§ **Collected data**:
------------------------------------

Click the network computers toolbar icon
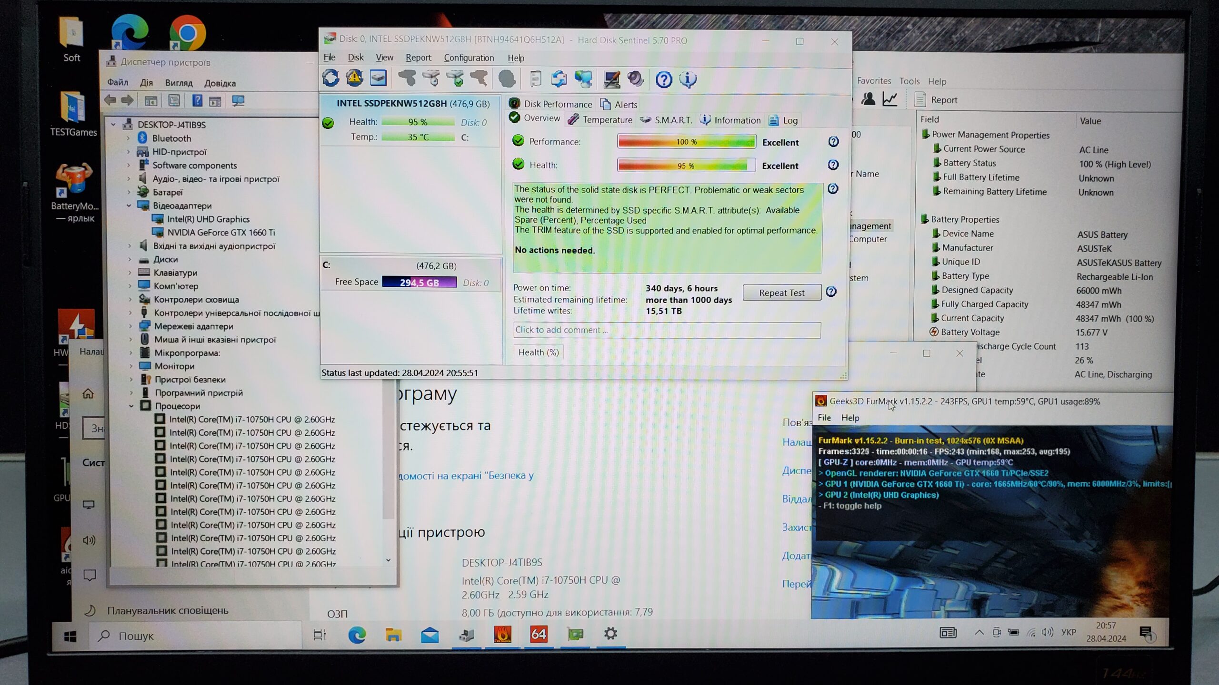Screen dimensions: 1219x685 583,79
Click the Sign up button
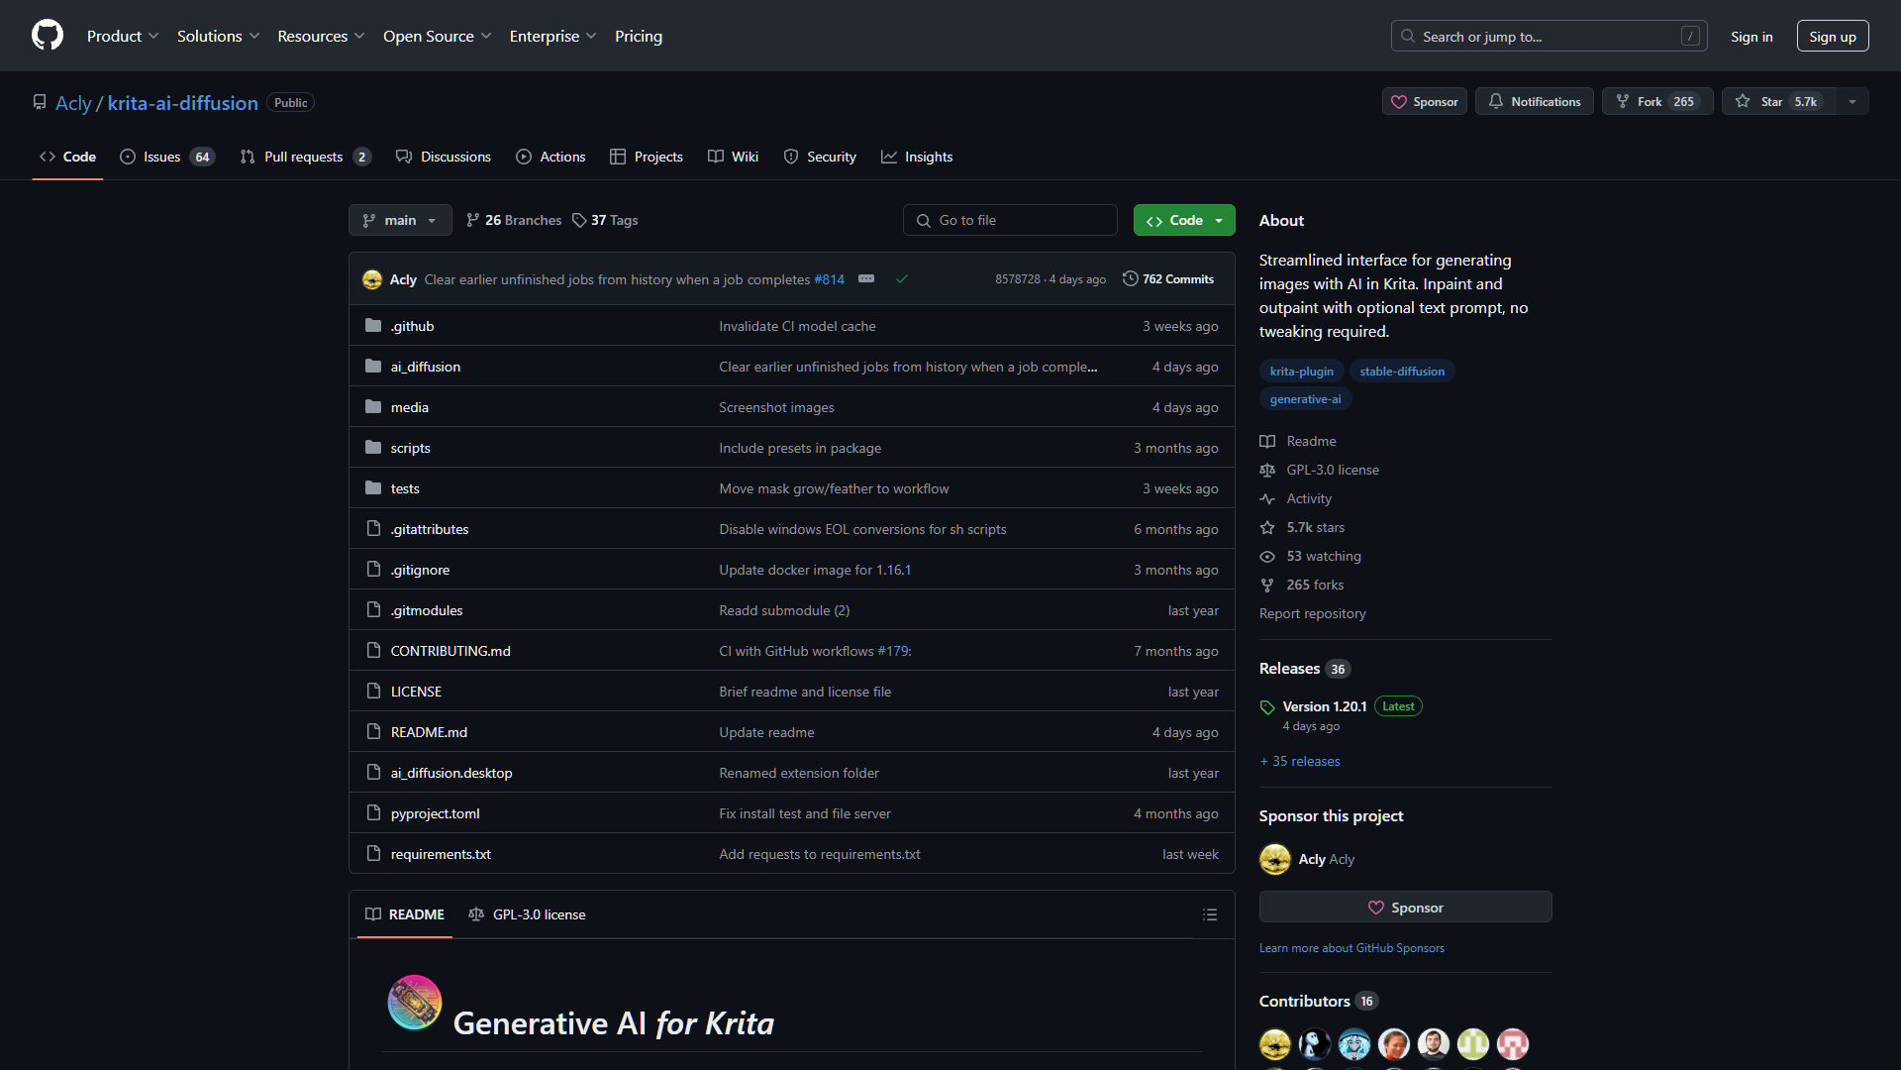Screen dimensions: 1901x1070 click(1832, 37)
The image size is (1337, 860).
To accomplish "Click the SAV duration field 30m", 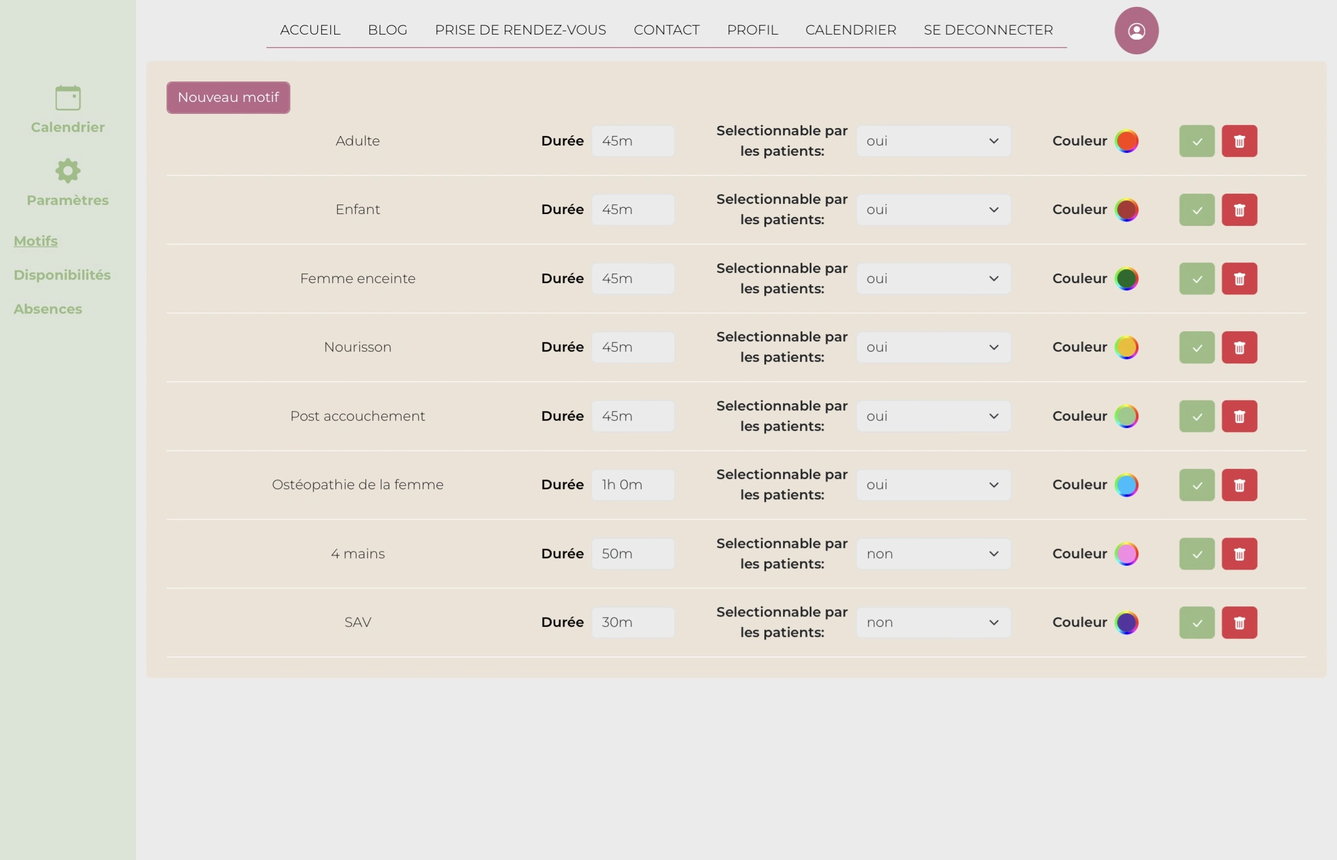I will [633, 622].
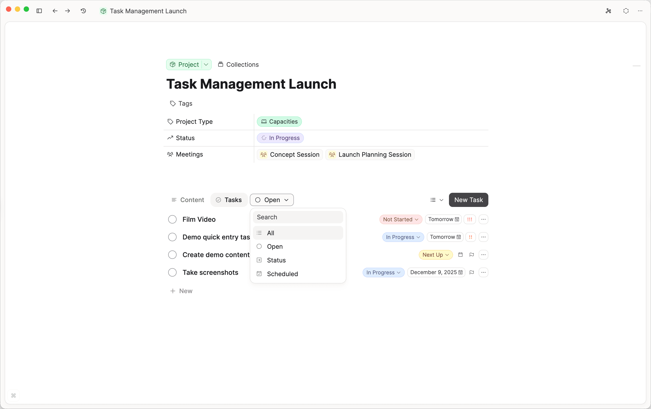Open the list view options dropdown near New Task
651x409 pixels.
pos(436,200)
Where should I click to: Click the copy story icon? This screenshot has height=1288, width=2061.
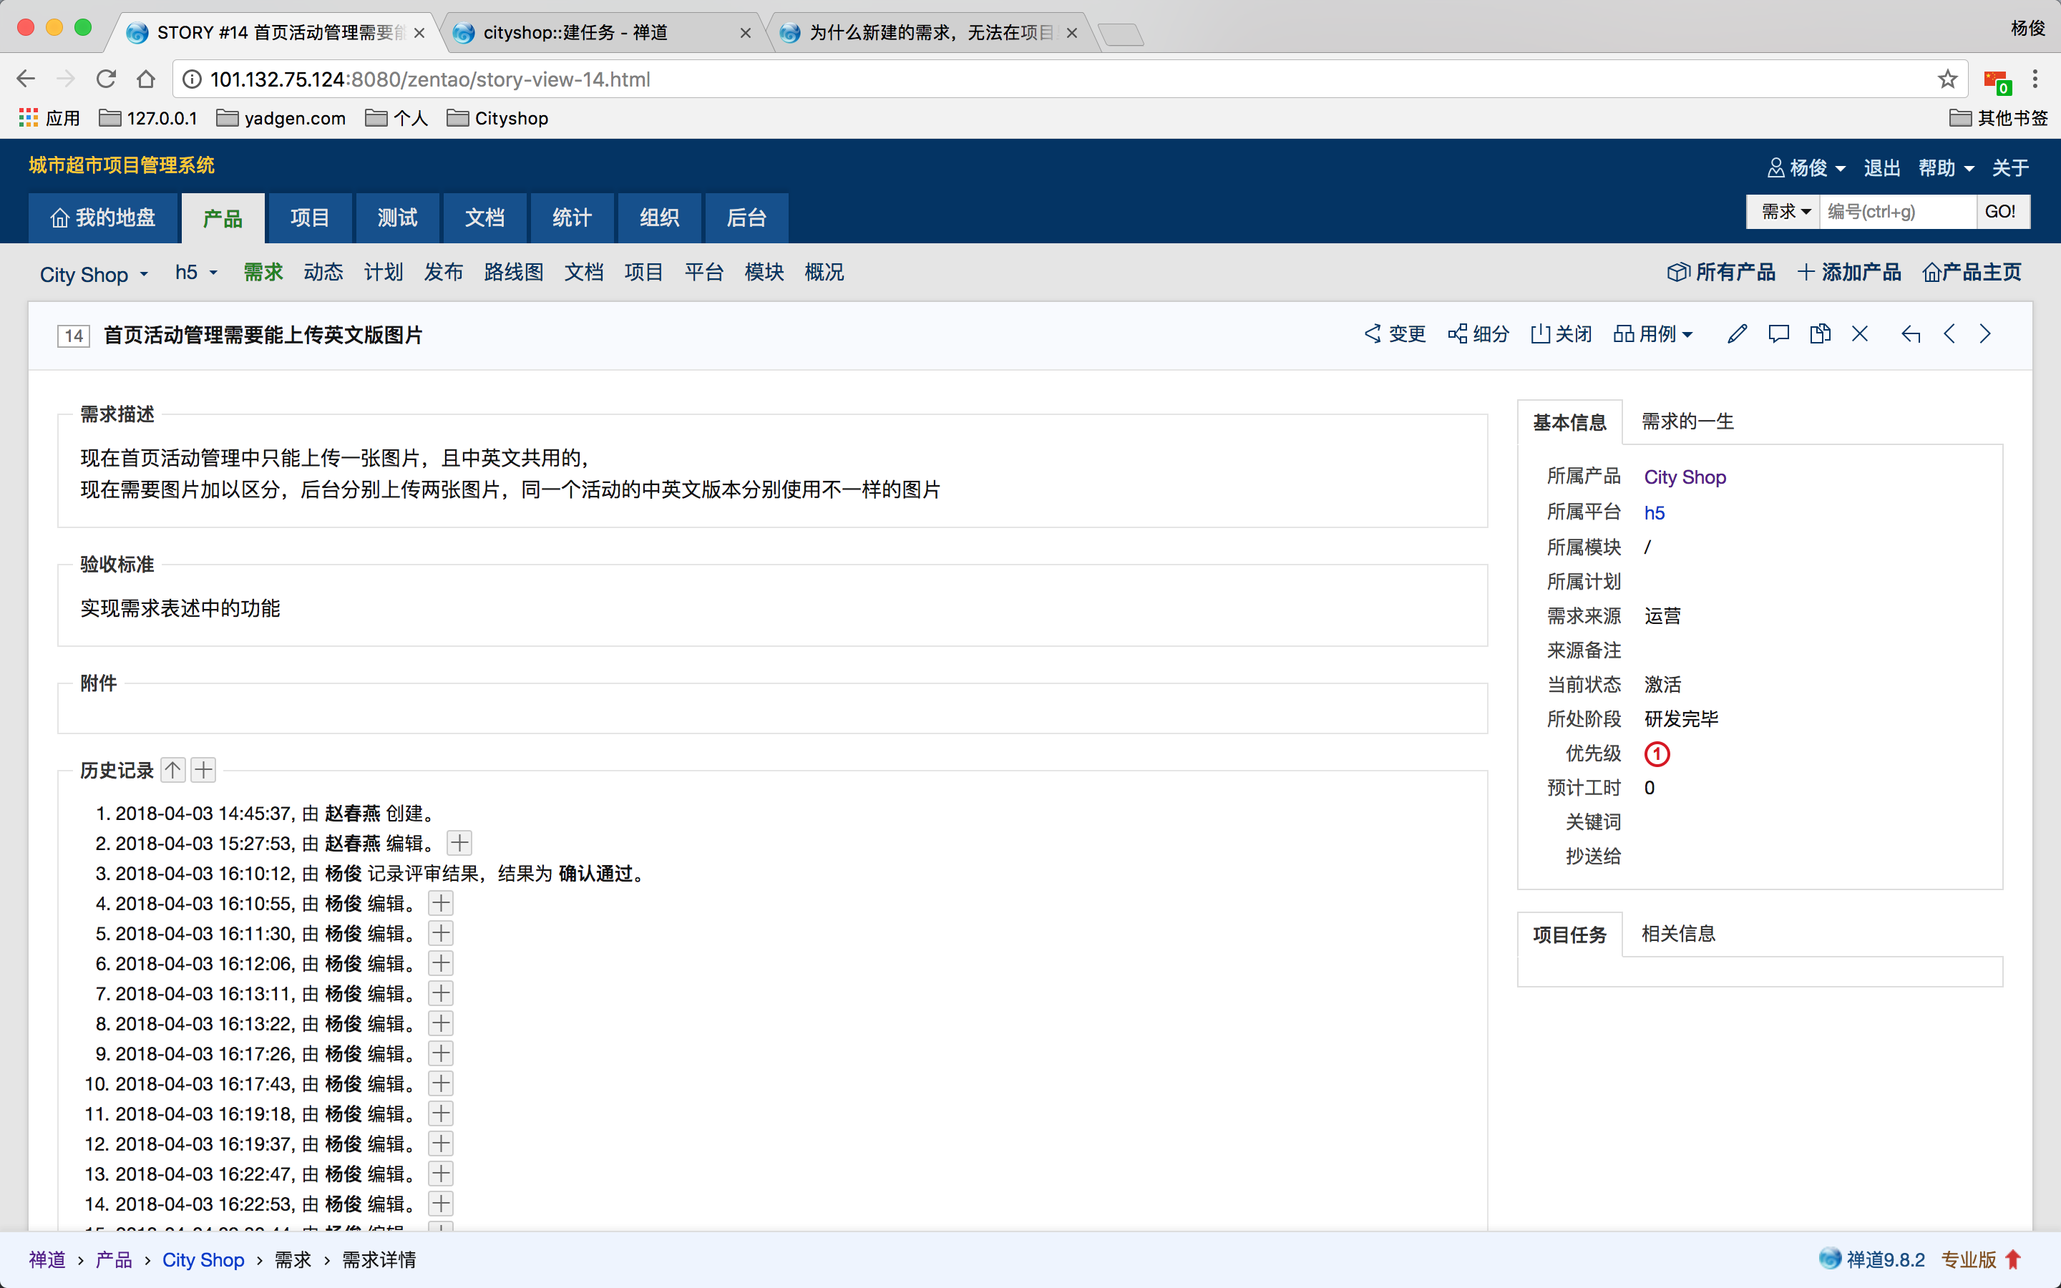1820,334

------------------------------------

Nothing but an exact copy is asked for: the lines from the start of the records through the line with "The image size is (1337, 860).", both ends included, minus any pictures.

§ **Response**:
Click the network computers toolbar icon
Screen dimensions: 1219x685 583,79
Click the Sign up button
Screen dimensions: 1901x1070 click(1832, 37)
The image size is (1337, 860).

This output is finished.